Constraining Sequential Model Editing with Editing Anchor Compression
Hao-Xiang Xu, Jun-Yu Ma, Zhen-Hua Ling, Ningyu Zhang, Jia-Chen Gu
TL;DR
This work addresses the degradation of general abilities in sequential knowledge editing of large language models. It identifies that edits introduce non-trivial noise which causes the edited parameter matrix to deviate from the original semantic space, impairing downstream performance. The proposed Editing Anchor Compression framework selects editing anchors via a weighted-gradient saliency map and retrains only those dimensions using a scored elastic net loss, thereby constraining update norms and preserving general abilities while maintaining editing accuracy. Across multiple models, editing methods, and tasks, EAC achieves substantial preservation of general abilities (over 70%) and better retention of edited knowledge, offering a scalable approach to continual knowledge updates in LLMs.
Abstract
Large language models (LLMs) struggle with hallucinations due to false or outdated knowledge.
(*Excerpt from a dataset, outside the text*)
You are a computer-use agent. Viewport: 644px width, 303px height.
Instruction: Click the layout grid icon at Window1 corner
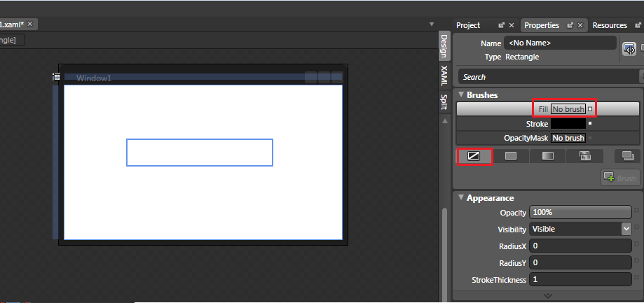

Given the high resource demands of retraining these models, there is an increasing focus on developing model editing. However, the general abilities of LLMs across downstream tasks are prone to significant degradation during sequential editing. This paper statistically observes that the parameter matrix after editing exhibits a significant deviation compared to its previous state as the number of edits increases. This serious deviation affects the original knowledge associations within LLMs and leads to the degradation of their general abilities. To this end, a framework termed Editing Anchor Compression (EAC) is proposed to constrain the deviation of the parameter matrix during sequential editing. It compresses the editing information by selecting editing anchors that are important in encoding new relations without deviating too much from the original matrix, thereby preserving the general abilities. Experiments of applying EAC to two popular editing methods on three LLMs across four tasks are conducted. Evaluation results show that EAC effectively minimizes unreasonable deviations caused by model editing, preserving over 70% of the general abilities while better retaining the editing knowledge compared to the original counterpart methods.